Monday, June 28, 2010

Is Lollapalooza anticompetitive?

The Illinois Attorney General is investigating the so called "radius" clause that prevents acts from performing within 300 miles of a Lollapalooza site:
The C3 radius clause for Lollapalooza is generally six months before the festival and three months after, and extends for 300 miles outside Chicago. Local promoters and venues have complained in the past in Chicago and other cities with major festivals that restrictive radius clauses cut into the number of acts that can be booked by other talent buyers in the market.  
Interestingly, the radius clause, which reduces competition between Lollapalooza and rival concerts seems analogous to the restrictions on price discounting and advertising sought by PolyGram and Warner in the three tenors case. 
In 1997, PolyGram and Warner, two of the world’s largest music companies, formed a joint venture to distribute recordings of the 1998 World Cup concert. PolyGram independently had distributed recordings of the Three Tenors concert at the 1990 World Cup (3T1), and Warner alone had distributed recordings of the Three Tenors concert at the 1994 World Cup (3T2). The Commission found that PolyGram and Warner, concerned that the recording of the 1998 concert (3T3) would be less original and commercially appealing than the 1990 and 1994 concerts, agreed to a “moratorium” to restrict price discounting and advertising for 3T1 and 3T2 before and after the public release of 3T3.

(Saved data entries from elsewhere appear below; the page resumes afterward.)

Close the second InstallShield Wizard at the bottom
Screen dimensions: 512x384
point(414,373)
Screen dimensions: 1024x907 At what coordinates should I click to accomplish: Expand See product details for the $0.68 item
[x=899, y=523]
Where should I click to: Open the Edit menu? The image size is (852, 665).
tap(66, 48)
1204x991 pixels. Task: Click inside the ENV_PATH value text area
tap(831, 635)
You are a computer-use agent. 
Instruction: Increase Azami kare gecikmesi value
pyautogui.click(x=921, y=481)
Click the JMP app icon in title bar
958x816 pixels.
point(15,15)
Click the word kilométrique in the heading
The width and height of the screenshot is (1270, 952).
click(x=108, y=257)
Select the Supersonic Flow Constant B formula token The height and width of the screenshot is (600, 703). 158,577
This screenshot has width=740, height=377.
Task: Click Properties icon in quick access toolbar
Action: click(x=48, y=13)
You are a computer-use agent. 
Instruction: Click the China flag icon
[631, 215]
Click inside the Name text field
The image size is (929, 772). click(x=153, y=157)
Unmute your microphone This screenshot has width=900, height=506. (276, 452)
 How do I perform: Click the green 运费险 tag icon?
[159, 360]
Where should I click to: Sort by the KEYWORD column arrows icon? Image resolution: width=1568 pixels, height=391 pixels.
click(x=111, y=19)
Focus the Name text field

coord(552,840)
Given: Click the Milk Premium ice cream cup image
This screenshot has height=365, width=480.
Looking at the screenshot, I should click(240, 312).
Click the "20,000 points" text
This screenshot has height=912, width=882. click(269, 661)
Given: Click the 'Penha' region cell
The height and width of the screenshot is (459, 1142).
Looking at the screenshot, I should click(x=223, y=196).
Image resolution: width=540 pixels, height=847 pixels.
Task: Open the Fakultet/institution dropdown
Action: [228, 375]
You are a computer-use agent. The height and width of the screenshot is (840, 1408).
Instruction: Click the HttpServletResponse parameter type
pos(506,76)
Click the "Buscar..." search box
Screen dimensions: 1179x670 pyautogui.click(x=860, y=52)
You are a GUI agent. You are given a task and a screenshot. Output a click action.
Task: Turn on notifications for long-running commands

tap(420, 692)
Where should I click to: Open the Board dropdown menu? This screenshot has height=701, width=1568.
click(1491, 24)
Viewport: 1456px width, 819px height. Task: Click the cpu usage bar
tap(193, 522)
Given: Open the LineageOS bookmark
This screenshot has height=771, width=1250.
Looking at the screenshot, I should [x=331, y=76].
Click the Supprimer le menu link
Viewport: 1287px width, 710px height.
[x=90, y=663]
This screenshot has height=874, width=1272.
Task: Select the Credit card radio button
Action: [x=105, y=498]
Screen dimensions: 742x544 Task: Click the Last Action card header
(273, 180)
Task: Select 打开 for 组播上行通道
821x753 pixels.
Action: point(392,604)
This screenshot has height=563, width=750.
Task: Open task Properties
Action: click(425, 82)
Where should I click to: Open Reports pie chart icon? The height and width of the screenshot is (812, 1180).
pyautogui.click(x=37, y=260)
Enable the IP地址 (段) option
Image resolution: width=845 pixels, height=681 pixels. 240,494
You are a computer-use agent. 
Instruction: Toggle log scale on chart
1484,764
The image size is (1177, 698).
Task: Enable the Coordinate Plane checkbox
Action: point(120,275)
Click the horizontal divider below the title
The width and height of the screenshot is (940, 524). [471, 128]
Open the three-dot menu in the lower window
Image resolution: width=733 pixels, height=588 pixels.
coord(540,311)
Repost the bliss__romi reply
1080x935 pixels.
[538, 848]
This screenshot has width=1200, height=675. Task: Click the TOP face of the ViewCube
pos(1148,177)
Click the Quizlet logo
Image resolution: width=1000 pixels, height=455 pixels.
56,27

The economic issue seems a little easier than the legal one. If the Lollapalooza concert would not be profitable without the radius restrictions, then the restrictions anti-competitive costs (rival concert output goes down) have to be weighed against their pro-competitive benefit (the Lollapalooza concert is performed).

This is similar to the economic issue in the 3 tenors case. If the third record would not be profitable without the price and advertising restrictions on the first two, then the restriction's anti-competitive costs (sales of the first two records go down) have to be weighed agaisnt their pro-competitive benefit (the third record gets made).

UPDATE:  Josh Wright weighs in by noting that the three tenors case involved restrictions between competitors (i.e. horizontal agreement) while the Lollapalooza restraints are unilaterally imposed on input suppliers. This is a classic exclusive dealing case which would require showing that Lollapalooza had antitrust market power. Not so in three tenors --- as Josh has written elsewhere.